**DIRECTIONS FOR THIS TASK:**
Retrieve every line of the data holding the word "Love".

┄┄┄┄┄┄┄┄┄┄┄┄┄┄┄┄┄┄┄┄

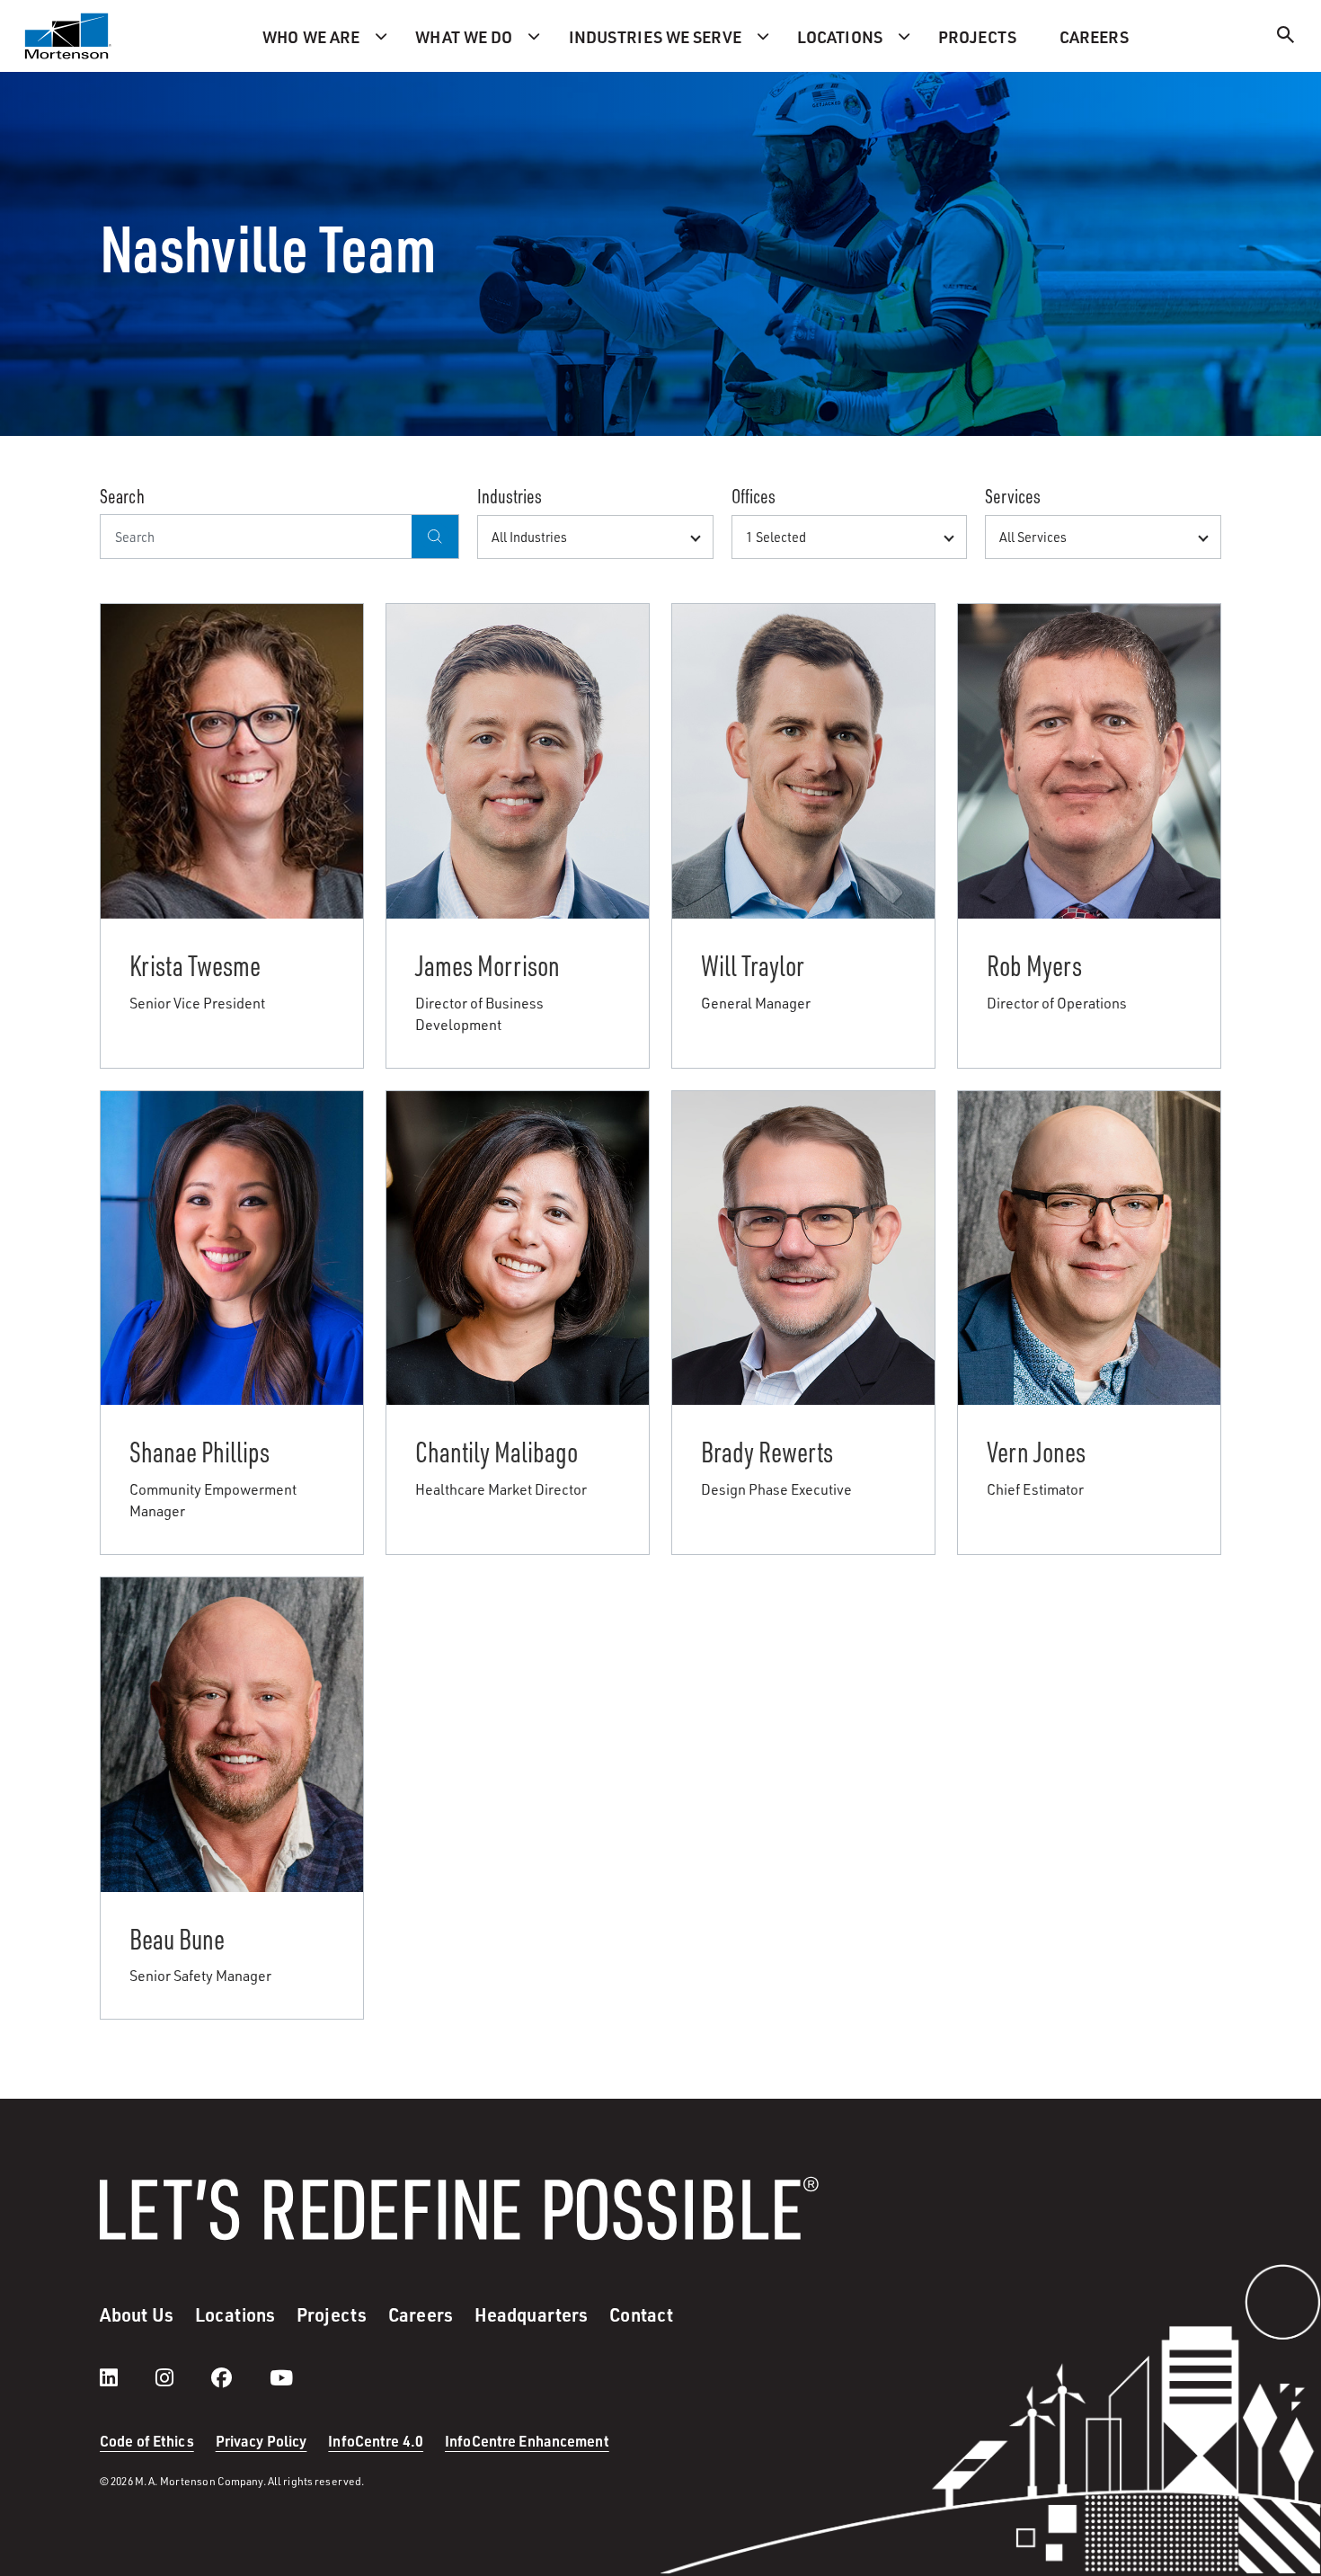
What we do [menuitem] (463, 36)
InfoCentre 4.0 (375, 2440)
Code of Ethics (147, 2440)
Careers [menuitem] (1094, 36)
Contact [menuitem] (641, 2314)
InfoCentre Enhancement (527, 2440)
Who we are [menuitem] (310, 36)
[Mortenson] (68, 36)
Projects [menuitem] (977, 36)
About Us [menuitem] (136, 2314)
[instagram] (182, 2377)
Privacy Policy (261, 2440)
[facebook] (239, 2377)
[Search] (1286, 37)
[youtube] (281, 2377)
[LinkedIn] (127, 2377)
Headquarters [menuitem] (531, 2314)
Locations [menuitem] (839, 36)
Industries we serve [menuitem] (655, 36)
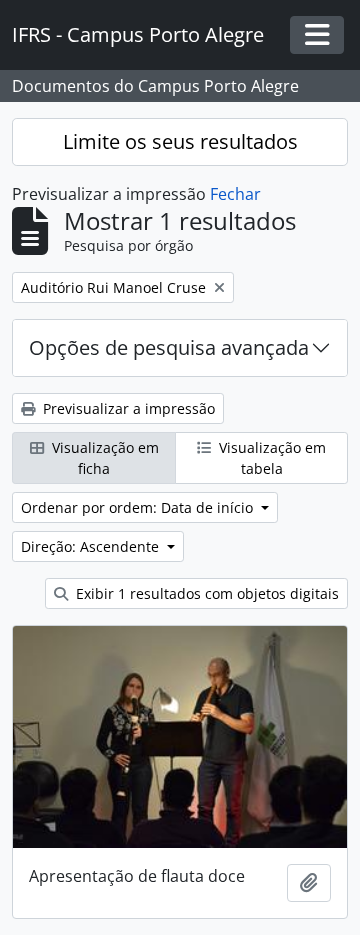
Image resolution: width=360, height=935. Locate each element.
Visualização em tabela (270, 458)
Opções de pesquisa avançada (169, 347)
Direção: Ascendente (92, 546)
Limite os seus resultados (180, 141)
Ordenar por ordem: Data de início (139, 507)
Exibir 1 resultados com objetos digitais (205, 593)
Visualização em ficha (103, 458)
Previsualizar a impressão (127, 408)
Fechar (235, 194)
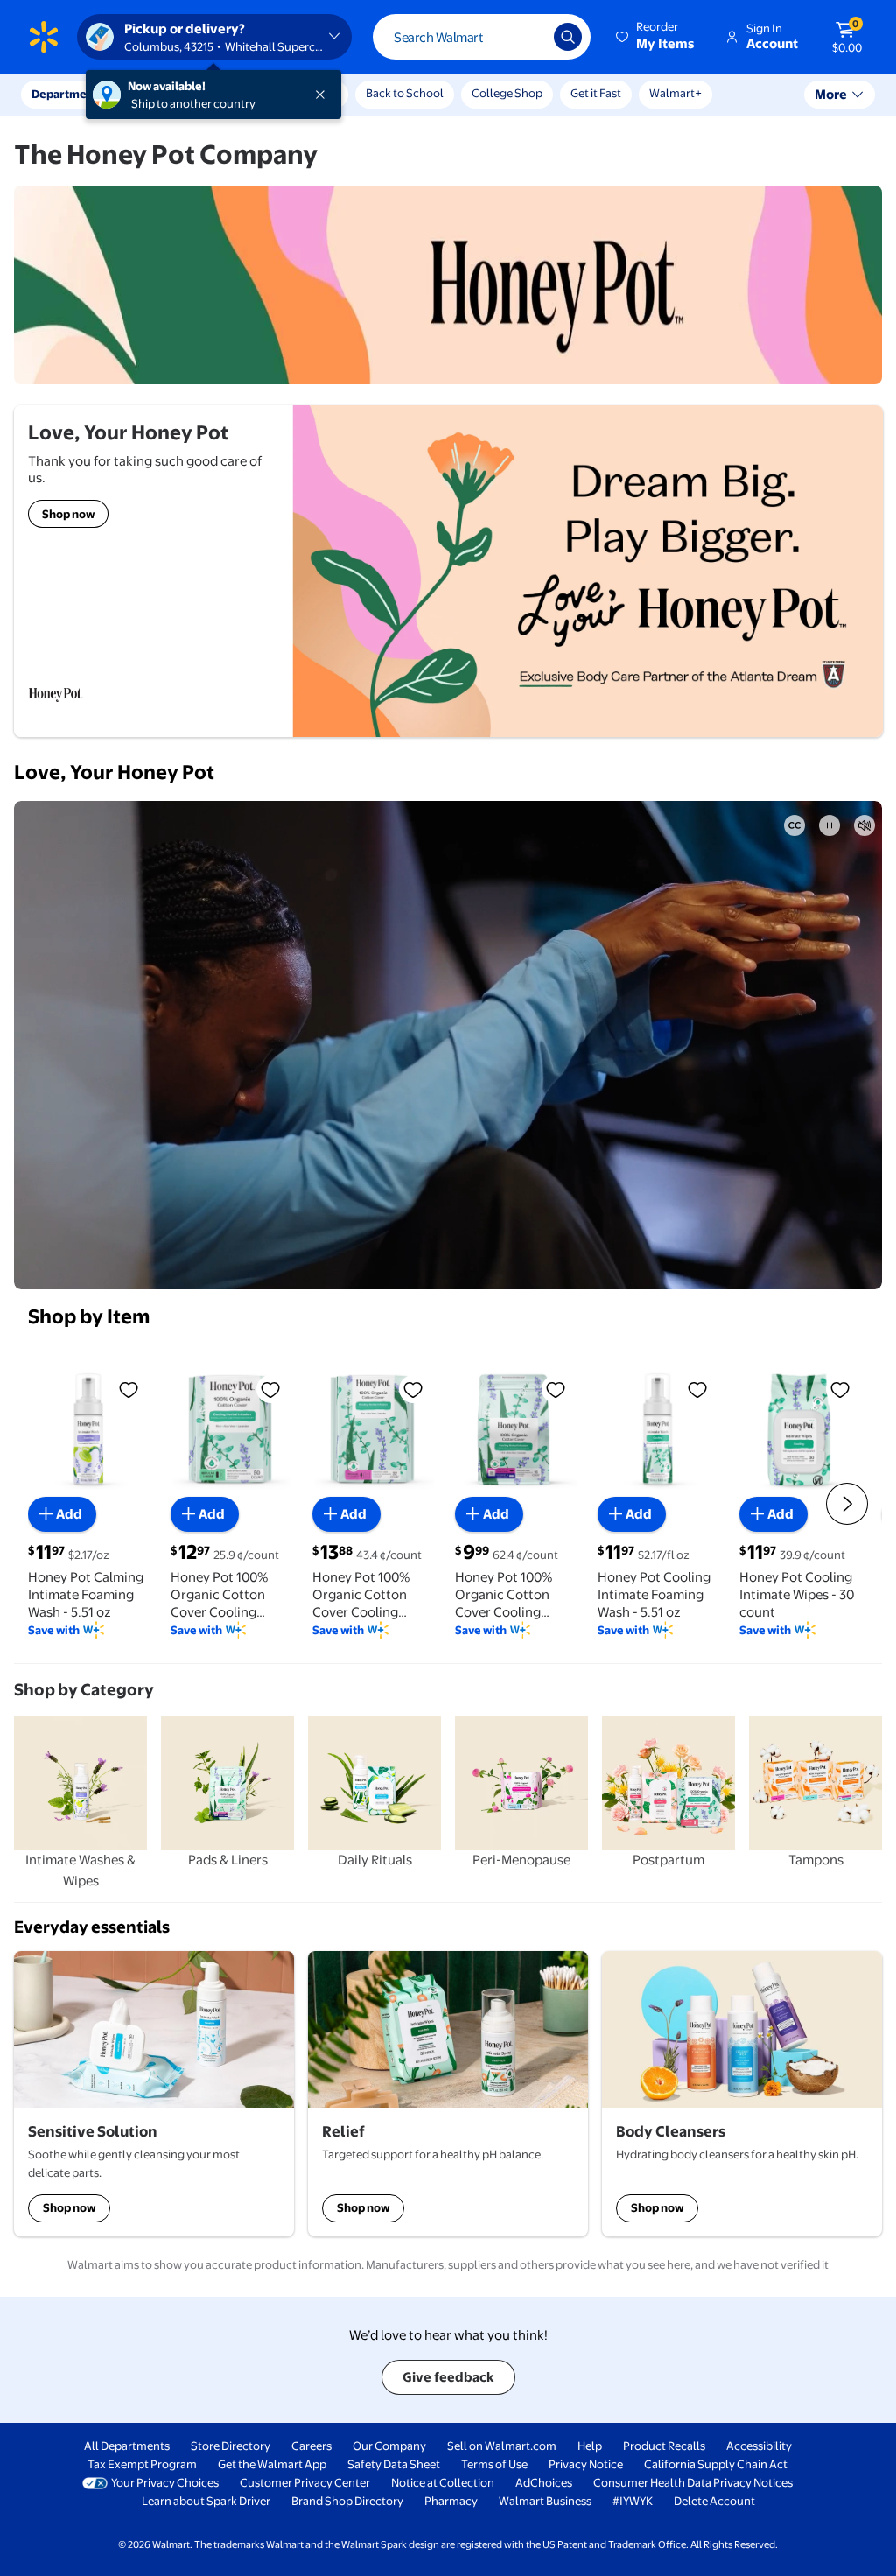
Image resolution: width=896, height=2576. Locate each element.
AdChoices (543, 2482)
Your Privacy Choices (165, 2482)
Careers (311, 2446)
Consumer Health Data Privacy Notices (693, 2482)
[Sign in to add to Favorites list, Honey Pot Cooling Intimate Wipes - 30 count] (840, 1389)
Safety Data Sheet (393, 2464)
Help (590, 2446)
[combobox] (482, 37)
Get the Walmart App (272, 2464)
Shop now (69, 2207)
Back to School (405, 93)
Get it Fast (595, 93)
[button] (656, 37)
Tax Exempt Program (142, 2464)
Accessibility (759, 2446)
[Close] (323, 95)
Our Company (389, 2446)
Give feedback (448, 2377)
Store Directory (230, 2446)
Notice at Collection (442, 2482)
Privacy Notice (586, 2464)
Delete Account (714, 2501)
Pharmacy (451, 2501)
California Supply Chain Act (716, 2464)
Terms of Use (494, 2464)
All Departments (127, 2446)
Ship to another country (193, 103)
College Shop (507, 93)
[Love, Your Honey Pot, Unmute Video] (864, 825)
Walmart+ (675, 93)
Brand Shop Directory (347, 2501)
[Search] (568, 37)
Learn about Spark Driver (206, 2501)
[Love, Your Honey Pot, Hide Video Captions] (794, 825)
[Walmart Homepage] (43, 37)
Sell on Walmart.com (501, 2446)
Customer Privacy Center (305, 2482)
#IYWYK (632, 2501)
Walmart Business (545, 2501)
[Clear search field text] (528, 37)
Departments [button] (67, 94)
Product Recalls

┄┄┄┄┄┄┄┄┄┄┄┄┄┄┄┄┄┄┄┄

**FINISHED TASK:**
[Love, Your Honey Pot, Unmute Video] (864, 825)
[Love, Your Honey Pot, Hide Video Captions] (794, 825)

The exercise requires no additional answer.